Figure 1. Pathogenic alterations in IPF.
IPF is believed to be the result of injury to AECs which can result in damage or loss via apoptosis. Disruption of the homeostatic balance in the lung leads to the accumulation of fibroblasts and myofibroblast as well as chronic inflammation which may bring in monocytes/macrophages and fibrocytes. Vascular damage can also initiate provisional ECM deposition. Hyperplastic AECs are noted in areas of fibrotic injury. Mesenchymal cells in the lungs promote fibrosis via the secretion of ECM, including collagen 1. Stiffening of the ECM matrix may help perpetuate the profibrotic signals to lung mesenchymal cells.
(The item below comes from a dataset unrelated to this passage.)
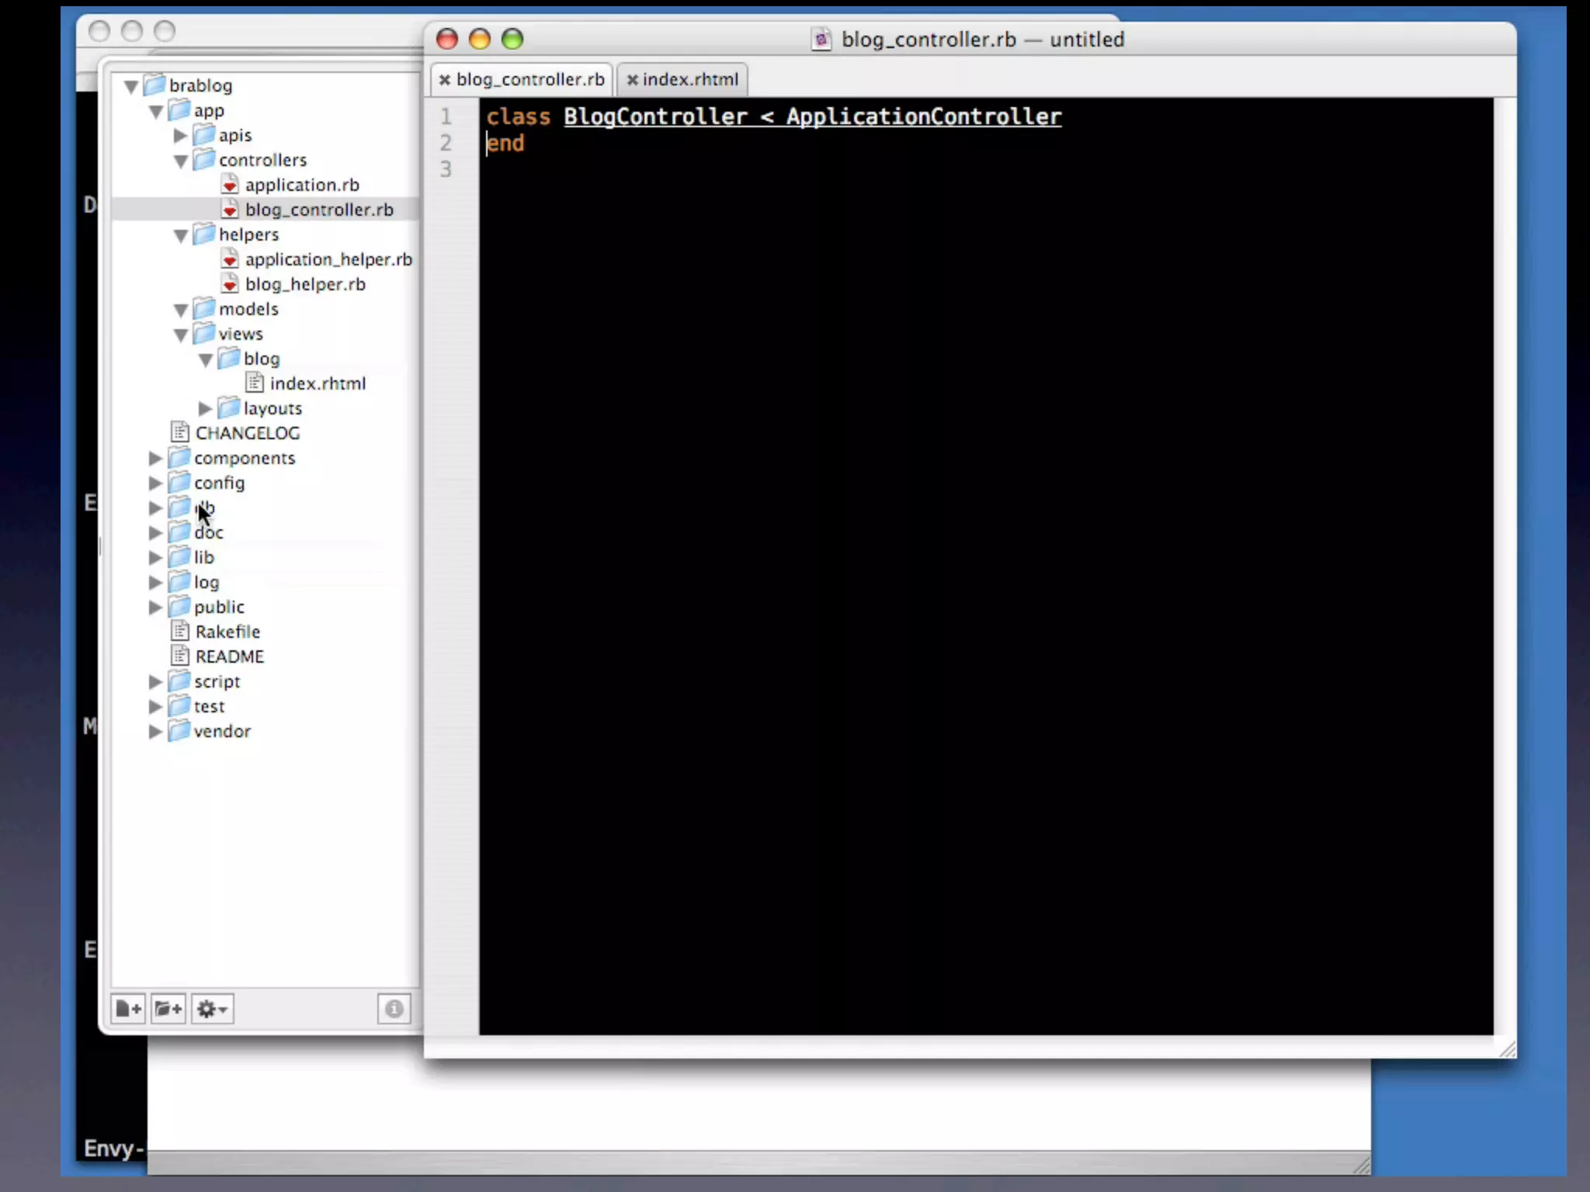This screenshot has height=1192, width=1590.
Task: Click the Rakefile document icon
Action: (180, 632)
Cellular processes that lead to the accumulation of the fibroblasts and myofibroblasts within IPF lungs may include expansion of resident mesenchymal cells, epithelial to mesenchymal transition (EMT), and differentiation of circulating precursors called fibrocytes [7,8]. While there is a general consensus that resident fibroblast accumulation plays an important role in IPF pathogenesis, the contribution of EMT and fibrocytes is less clear. EMT has been demonstrated to occur in animal models, and epithelial cells in IPF biopsies stain with mesenchymal markers as well as epithelial ones [7]. However, whether EMT can result in stable transformation to mesenchymal cells and myofibroblasts in vivo is unknown. Likewise, fibrocytes which are circulating cells which share both leukocyte (CD45) and mesenchymal markers (collagen 1) can stably differentiate into fibroblasts via loss of CD45 in vitro [8,9], but whether this occurs in vivo is not known. Adoptive transfer of fibrocytes can worsen fibrotic outcomes in murine models [10], but this result could be attributed to paracrine actions on resident epithelial cells and fibroblast rather than the result of in vivo differentiation of fibrocytes to myofibroblasts.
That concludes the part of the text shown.